48

Lance looked around him. “Do I detect a whiff of disbelief?”

“Maybe just a whiff,” Stone said. “Why did Vanessa have half a pound of plastique in her go bag?”

Lance shrugged. “Beats me,” he said.

“Beats you?” Stone asked. “You’re the guy who’s supposed to know everything!

“Well, almost everything. A committee sits and rules on requests for things like mortars, 50-caliber machine guns, and high explosives. I’d have to go through the records and find out who made the request, what the serial number is, and when it was issued.”

Stone reached into the bag and produced the bomb. “Here you go. We did our best to disarm it, but who knows?”

Lance looked at the device as if it were a poisonous reptile about to strike. “Open it, please.”

“Your turn,” Stone said. “So far, we’ve been having all the fun.”

Lance got a well-manicured fingernail under one edge and flipped it open. “Ah,” he said with a sigh. “Disabled. Good job.” He made a phone call and gave somebody a number. “They’re checking.”

Stone looked at Dino and Viv, who both seemed intensely interested in Lance’s conversation.

Lance hung up. “Vanessa didn’t requisition it. Jack Collins did.”

“For what purpose?” Stone asked.

“I’m afraid that information is above your pay grade,” Lance replied regretfully.

Stone waved a hand. “We’re all cleared to the same level you are,” he said.

“Not quite,” Lance replied. “There is a teeny level above you that is reserved for things like high explosives and who receives them in the mail — that sort of thing.”

“You mail that stuff?”

“Well, we wouldn’t mail it to a residence or even a neighborhood.”

“What’s left?” Dino asked.

“Oh, things like drug factories and machine shops that manufacture illegal weapons.”

“So what was Jack’s target when he requisitioned half a pound of plastique?”

Lance gave them another shrug. “Conceivably...”

“Actually,” Stone said.

“For that information I would have to see the minutes of the meeting in question.”

“And you don’t have those on you?”

Lance patted his pockets, like a man who had forgotten his wallet when the check arrived. He held up a notebook. “Actually, I do.”

“We anxiously await,” Stone said.

Lance flipped through his notebook and picked out a scribble with a forefinger. “He requisitioned the explosive for use in the termination, with extreme prejudice, of one Valery Majorov.”

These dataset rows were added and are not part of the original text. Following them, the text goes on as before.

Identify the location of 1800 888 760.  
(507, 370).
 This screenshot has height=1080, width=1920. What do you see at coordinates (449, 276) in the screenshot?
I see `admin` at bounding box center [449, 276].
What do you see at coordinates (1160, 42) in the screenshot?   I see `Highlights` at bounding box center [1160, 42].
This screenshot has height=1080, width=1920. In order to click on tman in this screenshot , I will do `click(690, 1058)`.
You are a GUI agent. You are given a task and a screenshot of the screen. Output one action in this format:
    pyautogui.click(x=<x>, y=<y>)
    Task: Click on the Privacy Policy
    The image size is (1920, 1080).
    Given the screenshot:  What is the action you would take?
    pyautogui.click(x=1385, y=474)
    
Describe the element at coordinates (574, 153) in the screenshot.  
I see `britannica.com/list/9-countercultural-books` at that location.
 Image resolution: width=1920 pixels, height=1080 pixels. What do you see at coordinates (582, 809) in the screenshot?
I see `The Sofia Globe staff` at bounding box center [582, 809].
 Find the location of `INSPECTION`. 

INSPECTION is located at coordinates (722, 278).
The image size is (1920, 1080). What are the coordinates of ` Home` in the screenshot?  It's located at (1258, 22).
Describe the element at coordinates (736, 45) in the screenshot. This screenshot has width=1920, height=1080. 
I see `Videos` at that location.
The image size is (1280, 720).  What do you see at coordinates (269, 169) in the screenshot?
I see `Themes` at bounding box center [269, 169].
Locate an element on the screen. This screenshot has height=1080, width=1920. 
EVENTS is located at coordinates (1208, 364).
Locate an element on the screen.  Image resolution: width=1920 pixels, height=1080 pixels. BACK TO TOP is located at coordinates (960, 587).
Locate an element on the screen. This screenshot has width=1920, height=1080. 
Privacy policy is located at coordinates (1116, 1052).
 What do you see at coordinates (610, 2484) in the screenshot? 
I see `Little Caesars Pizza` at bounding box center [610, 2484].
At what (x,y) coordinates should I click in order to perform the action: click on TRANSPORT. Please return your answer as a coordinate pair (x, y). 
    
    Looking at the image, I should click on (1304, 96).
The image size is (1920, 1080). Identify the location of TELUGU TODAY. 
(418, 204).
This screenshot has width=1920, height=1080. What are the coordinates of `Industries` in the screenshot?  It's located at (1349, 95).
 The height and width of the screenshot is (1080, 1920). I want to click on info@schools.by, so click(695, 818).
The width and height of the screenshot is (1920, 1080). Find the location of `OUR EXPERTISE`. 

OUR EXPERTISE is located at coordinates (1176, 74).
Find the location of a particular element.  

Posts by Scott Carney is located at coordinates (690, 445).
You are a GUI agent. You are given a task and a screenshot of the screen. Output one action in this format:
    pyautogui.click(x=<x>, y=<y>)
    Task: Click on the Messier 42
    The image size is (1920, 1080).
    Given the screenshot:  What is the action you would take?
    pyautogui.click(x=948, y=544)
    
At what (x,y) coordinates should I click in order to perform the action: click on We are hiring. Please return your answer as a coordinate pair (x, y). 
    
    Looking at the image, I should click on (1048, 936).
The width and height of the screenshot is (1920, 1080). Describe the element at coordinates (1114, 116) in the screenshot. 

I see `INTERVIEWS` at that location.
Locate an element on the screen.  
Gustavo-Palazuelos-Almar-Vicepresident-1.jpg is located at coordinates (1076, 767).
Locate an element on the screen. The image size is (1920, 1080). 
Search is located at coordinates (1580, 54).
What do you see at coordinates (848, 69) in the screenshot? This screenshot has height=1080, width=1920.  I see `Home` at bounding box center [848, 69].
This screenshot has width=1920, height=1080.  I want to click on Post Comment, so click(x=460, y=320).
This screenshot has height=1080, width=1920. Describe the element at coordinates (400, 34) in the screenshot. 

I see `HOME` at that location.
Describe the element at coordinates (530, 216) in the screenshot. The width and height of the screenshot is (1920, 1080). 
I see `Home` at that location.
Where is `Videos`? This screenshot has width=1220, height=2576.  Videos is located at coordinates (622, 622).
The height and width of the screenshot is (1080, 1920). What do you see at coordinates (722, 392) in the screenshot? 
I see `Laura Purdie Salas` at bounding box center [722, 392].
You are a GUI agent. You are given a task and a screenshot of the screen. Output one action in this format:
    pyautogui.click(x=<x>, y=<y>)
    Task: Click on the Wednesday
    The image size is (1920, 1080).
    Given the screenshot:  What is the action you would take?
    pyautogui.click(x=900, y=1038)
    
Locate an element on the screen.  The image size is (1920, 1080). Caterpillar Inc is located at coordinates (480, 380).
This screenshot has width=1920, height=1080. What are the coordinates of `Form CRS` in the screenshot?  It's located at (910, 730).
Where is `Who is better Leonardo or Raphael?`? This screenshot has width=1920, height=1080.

Dino spoke up. “So how’d he miss?”

“One is not always successful in these matters.”

“By ‘one,’ you mean Jack? Or just CIA officers in general?” Viv asked.

“In this case, Jack,” Lance said. “Though it pains me to tell you. Jack had always been successful in the past.”

“So,” Viv said, “what you’re telling us is, nobody’s perfect.”

“Well, not Jack, anyway. On this occasion.”

“What about the other stuff in the bag?”

“Everybody who leaves the Farm, having performed satisfactorily, is given a sort of tool kit, the contents of which are tailored to the milieu in which the officer will serve.”

“What’s in this tool kit that wasn’t in Jack’s?”

“It’s hard to say. Jack may have used some of his tools, then discarded them. Absent fingerprints and DNA, of course.”

“Of course,” Stone said. “Now, what do we do with half a pound of military-grade plastique?”

“Well,” Lance said, “it’s a bit rich for a fireworks display, isn’t it?”

“I suppose so.”

“Perhaps if you just hold on to the substance for a while, a suitable opportunity will present itself.”

“I don’t really trust myself with this sort of thing,” Stone said. “Do you know who I trust with it?”

“Who would that be?”

“You,” Stone said, pushing the disabled bomb across the table.

Lance looked at it for a moment, checked the wiring again, then slipped it into a jacket pocket. “There,” he said. “All secure.”

“And if it turns out not to be,” Stone said, “I expect we’ll hear about it.”